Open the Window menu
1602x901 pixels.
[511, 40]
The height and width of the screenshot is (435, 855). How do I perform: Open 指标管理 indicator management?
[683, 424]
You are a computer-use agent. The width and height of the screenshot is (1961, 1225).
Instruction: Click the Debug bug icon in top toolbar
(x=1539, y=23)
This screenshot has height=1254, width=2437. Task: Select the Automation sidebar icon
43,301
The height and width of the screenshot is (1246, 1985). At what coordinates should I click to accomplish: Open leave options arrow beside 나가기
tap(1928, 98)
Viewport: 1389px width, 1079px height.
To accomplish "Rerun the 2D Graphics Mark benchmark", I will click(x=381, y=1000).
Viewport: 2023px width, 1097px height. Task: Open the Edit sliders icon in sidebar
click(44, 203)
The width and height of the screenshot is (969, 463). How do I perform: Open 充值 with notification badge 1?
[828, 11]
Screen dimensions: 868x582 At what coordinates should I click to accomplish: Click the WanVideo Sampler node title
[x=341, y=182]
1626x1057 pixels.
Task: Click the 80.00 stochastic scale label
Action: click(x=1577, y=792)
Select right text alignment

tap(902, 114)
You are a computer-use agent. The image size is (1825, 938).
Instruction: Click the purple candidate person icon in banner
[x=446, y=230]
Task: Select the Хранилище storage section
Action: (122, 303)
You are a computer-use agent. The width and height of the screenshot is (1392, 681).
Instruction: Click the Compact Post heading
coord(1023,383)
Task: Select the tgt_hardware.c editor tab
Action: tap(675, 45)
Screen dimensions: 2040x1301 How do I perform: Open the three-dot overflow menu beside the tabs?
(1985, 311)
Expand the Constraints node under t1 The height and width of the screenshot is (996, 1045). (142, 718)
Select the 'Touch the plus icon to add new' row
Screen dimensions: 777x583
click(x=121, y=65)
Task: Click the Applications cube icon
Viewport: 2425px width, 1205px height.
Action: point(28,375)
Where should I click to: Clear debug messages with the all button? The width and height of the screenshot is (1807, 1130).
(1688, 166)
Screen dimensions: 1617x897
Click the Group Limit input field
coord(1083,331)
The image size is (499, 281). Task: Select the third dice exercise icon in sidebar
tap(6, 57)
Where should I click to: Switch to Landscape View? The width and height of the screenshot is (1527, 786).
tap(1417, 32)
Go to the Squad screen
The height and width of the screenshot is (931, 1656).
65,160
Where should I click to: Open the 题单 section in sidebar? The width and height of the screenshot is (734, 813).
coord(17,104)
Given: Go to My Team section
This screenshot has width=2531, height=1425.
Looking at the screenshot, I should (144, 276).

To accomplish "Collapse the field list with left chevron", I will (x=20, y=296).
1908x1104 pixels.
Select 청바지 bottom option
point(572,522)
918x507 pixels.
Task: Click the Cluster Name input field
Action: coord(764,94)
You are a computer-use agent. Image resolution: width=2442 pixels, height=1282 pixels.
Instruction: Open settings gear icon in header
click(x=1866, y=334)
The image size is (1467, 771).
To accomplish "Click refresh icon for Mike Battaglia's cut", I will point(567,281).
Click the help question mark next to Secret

::::::

Task item → Say each line again exactly as it appears above.

Answer section →
Open the Window menu
1602x901 pixels.
[511, 40]
The height and width of the screenshot is (435, 855). How do I perform: Open 指标管理 indicator management?
[683, 424]
You are a computer-use agent. The width and height of the screenshot is (1961, 1225).
Instruction: Click the Debug bug icon in top toolbar
(x=1539, y=23)
This screenshot has height=1254, width=2437. Task: Select the Automation sidebar icon
43,301
The height and width of the screenshot is (1246, 1985). At what coordinates should I click to accomplish: Open leave options arrow beside 나가기
tap(1928, 98)
Viewport: 1389px width, 1079px height.
To accomplish "Rerun the 2D Graphics Mark benchmark", I will click(x=381, y=1000).
Viewport: 2023px width, 1097px height. Task: Open the Edit sliders icon in sidebar
click(44, 203)
The width and height of the screenshot is (969, 463). How do I perform: Open 充值 with notification badge 1?
[828, 11]
Screen dimensions: 868x582 At what coordinates should I click to accomplish: Click the WanVideo Sampler node title
[x=341, y=182]
1626x1057 pixels.
Task: Click the 80.00 stochastic scale label
Action: click(x=1577, y=792)
Select right text alignment

tap(902, 114)
You are a computer-use agent. The image size is (1825, 938).
Instruction: Click the purple candidate person icon in banner
[x=446, y=230]
Task: Select the Хранилище storage section
Action: (122, 303)
You are a computer-use agent. The width and height of the screenshot is (1392, 681).
Instruction: Click the Compact Post heading
coord(1023,383)
Task: Select the tgt_hardware.c editor tab
Action: tap(675, 45)
Screen dimensions: 2040x1301 How do I perform: Open the three-dot overflow menu beside the tabs?
(1985, 311)
Expand the Constraints node under t1 The height and width of the screenshot is (996, 1045). (142, 718)
Select the 'Touch the plus icon to add new' row
Screen dimensions: 777x583
click(x=121, y=65)
Task: Click the Applications cube icon
Viewport: 2425px width, 1205px height.
Action: point(28,375)
Where should I click to: Clear debug messages with the all button? The width and height of the screenshot is (1807, 1130).
(1688, 166)
Screen dimensions: 1617x897
Click the Group Limit input field
coord(1083,331)
The image size is (499, 281). Task: Select the third dice exercise icon in sidebar
tap(6, 57)
Where should I click to: Switch to Landscape View? The width and height of the screenshot is (1527, 786).
tap(1417, 32)
Go to the Squad screen
The height and width of the screenshot is (931, 1656).
65,160
Where should I click to: Open the 题单 section in sidebar? The width and height of the screenshot is (734, 813).
coord(17,104)
Given: Go to My Team section
This screenshot has width=2531, height=1425.
Looking at the screenshot, I should (144, 276).

To accomplish "Collapse the field list with left chevron", I will (x=20, y=296).
1908x1104 pixels.
Select 청바지 bottom option
point(572,522)
918x507 pixels.
Task: Click the Cluster Name input field
Action: coord(764,94)
You are a computer-use agent. Image resolution: width=2442 pixels, height=1282 pixels.
Instruction: Open settings gear icon in header
click(x=1866, y=334)
The image size is (1467, 771).
To accomplish "Click refresh icon for Mike Battaglia's cut", I will point(567,281).
Click the help question mark next to Secret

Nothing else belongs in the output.